それと並行して、愛美自体はすでに愛美自体から見れば昨日…つまり前日いやその前から高寿と何をしたかを知っている状態にあると言う事。そして愛美自体も高寿といられる時間が限られたものであると言う事をすでに知っているんです。

ちょっとややこしいかもしれませんが、この二人の時間の流れはまったくの正反対なのです。

正反対……それは高寿を基準とすれば、明日がやってくると言う表現が出来ますけど、愛美側からすれば高寿の昨日がやってくる。

愛美の明日は高寿の昨日。

つまり高寿とはすでに昨日こんなことをしたと言う事を愛美は知りながら、明日の高寿と付き合うんです。

それも初めはそのことを覚られない様に注意をしながら…

もしこんなことが本当に現実的あるのなら、愛美は物凄く強い女性(気持ち的に)だと思います。

中盤以降本格的に恋人同士として付き合う二人ですが、ある事から高寿は愛美の秘密を知ってしまいます。

またそこから、大きく流れが変わっていきます。

始めは愛美のその態度というかすべてを知っていて自分たちが明日何をしたかを知っていながら知らないふりをしていたことに愕然となります。ただ、騙されていたようなそんな疑心簡に陥ります。

でも、ある時高寿は思いました。

愛美はよく涙を流します。その涙は高寿の何気ない言葉「また明日」という言葉なんです。そう愛美にはもう高寿の言う明日は来ないんです。

愛美にとっての明日は高寿にとっては昨日なのだから…

高寿は気付きます。愛美がどれだけ苦しんでいるのかを……そして自分が何気なく言っていた「また明日」という言葉が彼女をどれだけ悲しませていたのかを……

 

後半最後…高寿と愛美は別れます。でもそれは愛美とって初めてこの時代の高寿と出会った日でもあるんです。

つまり愛美はこれから高寿の関係をきずき上げることになるんです。

 

別の世界から来た愛美。でも高寿はこの世界の人間。二人の違いは…ただ時間が逆転しているだけ。
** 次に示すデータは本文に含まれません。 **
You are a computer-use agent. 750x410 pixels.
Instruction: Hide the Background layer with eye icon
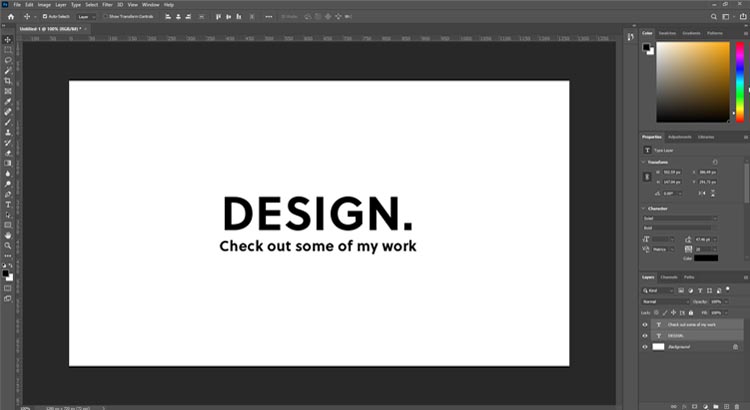645,347
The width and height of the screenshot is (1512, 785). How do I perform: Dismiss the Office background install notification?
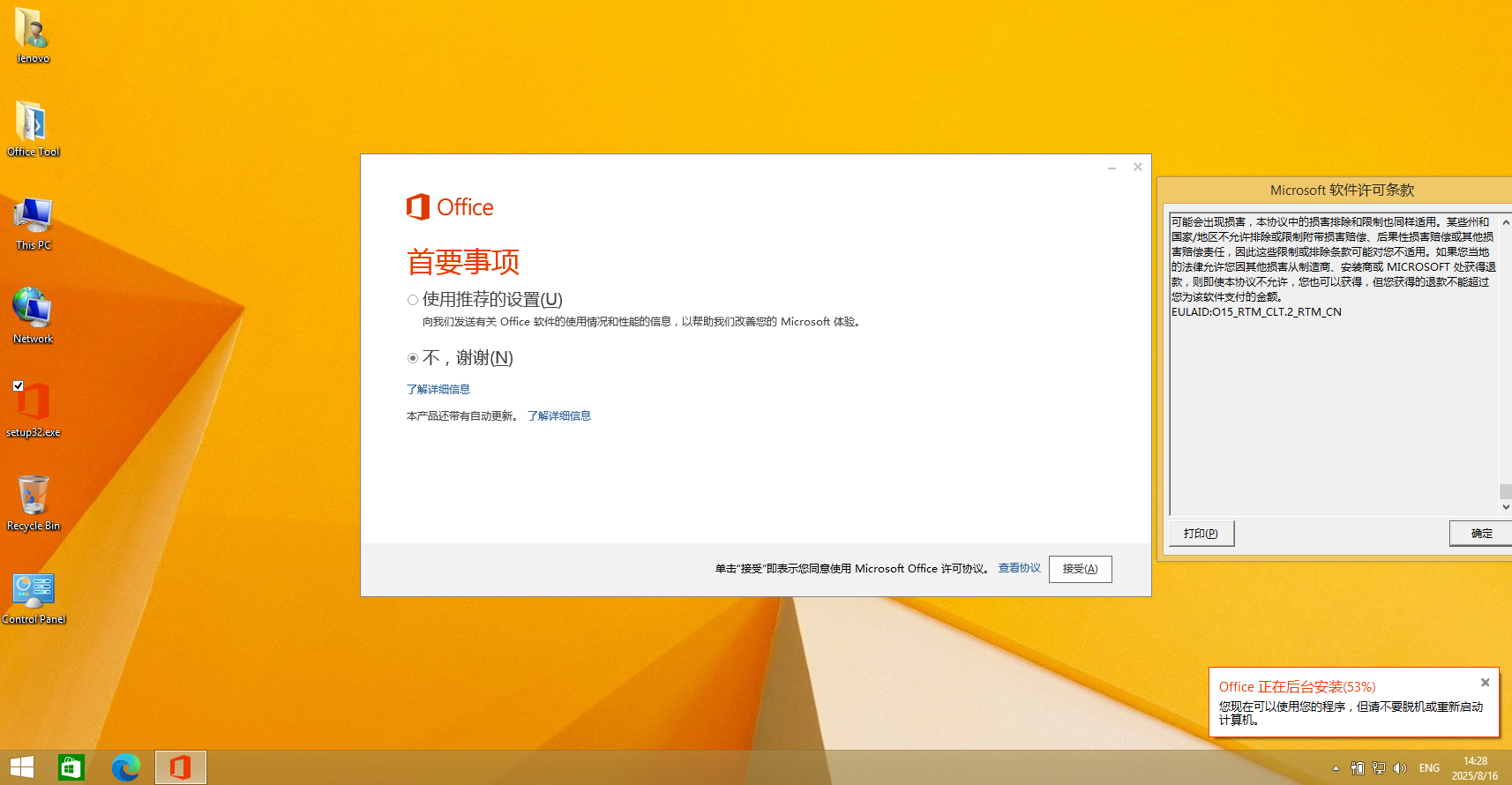[1485, 683]
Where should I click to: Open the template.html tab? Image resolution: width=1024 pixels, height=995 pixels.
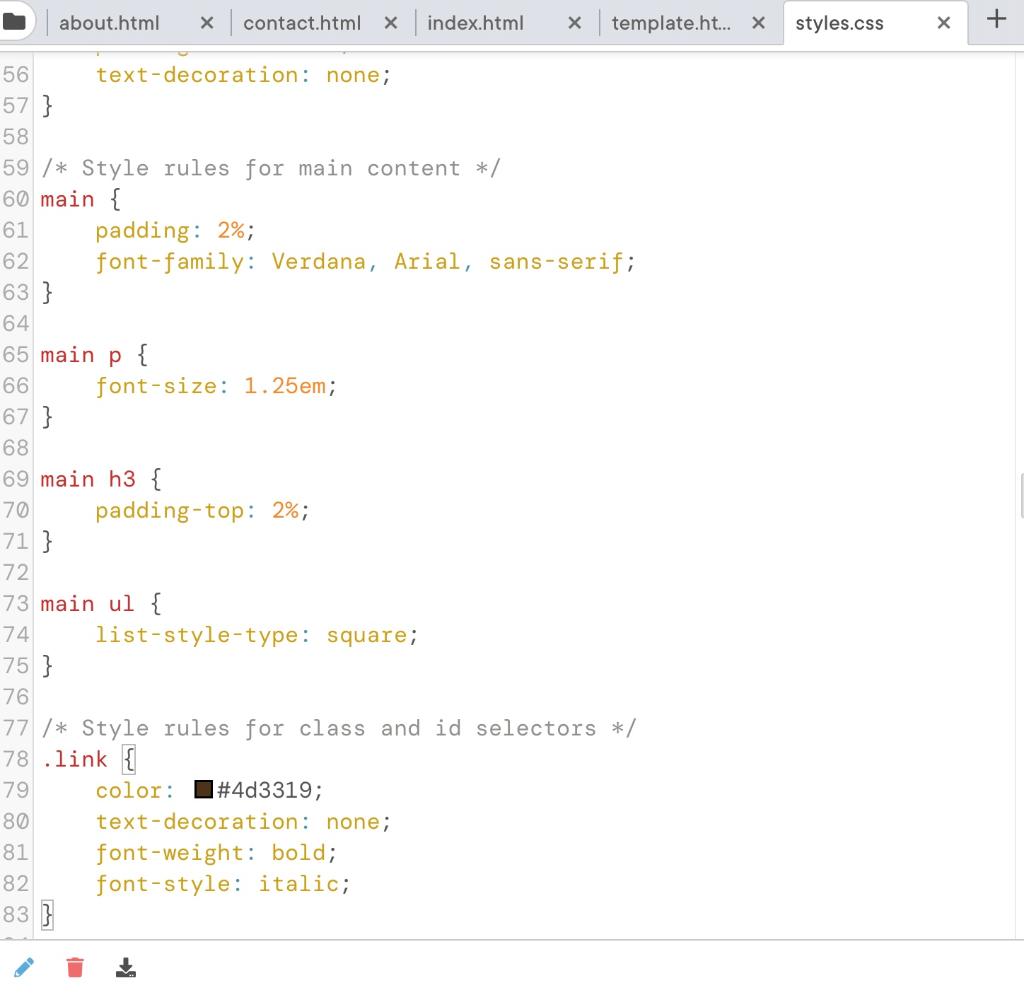tap(670, 21)
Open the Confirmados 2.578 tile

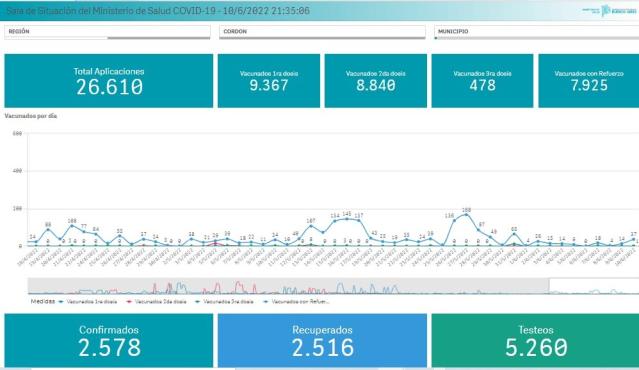pos(108,340)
たったそれだけの事……でもそれは今の私たちの世界では現実にはありえない事かもしれないけれど……もし、これが私だったら私は愛美のように強くなれるんだろうか?

 

時間がすれ違う二人でもその気持ちはしっかりと結ばれている。

 

もし道端ですれ違う人々と私は逆の時間を過ごすとしたら……それでも想う人の前に出て行けるのか……数日間ただ病室の白い天井を眺めながらそんな事をおよそ一年前考えていたのを思い起こします。

 

「僕は明日昨日の君とデートする」七月隆文著作:反響が口コミで大きい作品ですのですでにお読みなった方も多くいらっしゃると思います。

でもまだしたら、そしてご興味がありましたら一度この不思議でいて、とても切ない世界に浸ってみてください。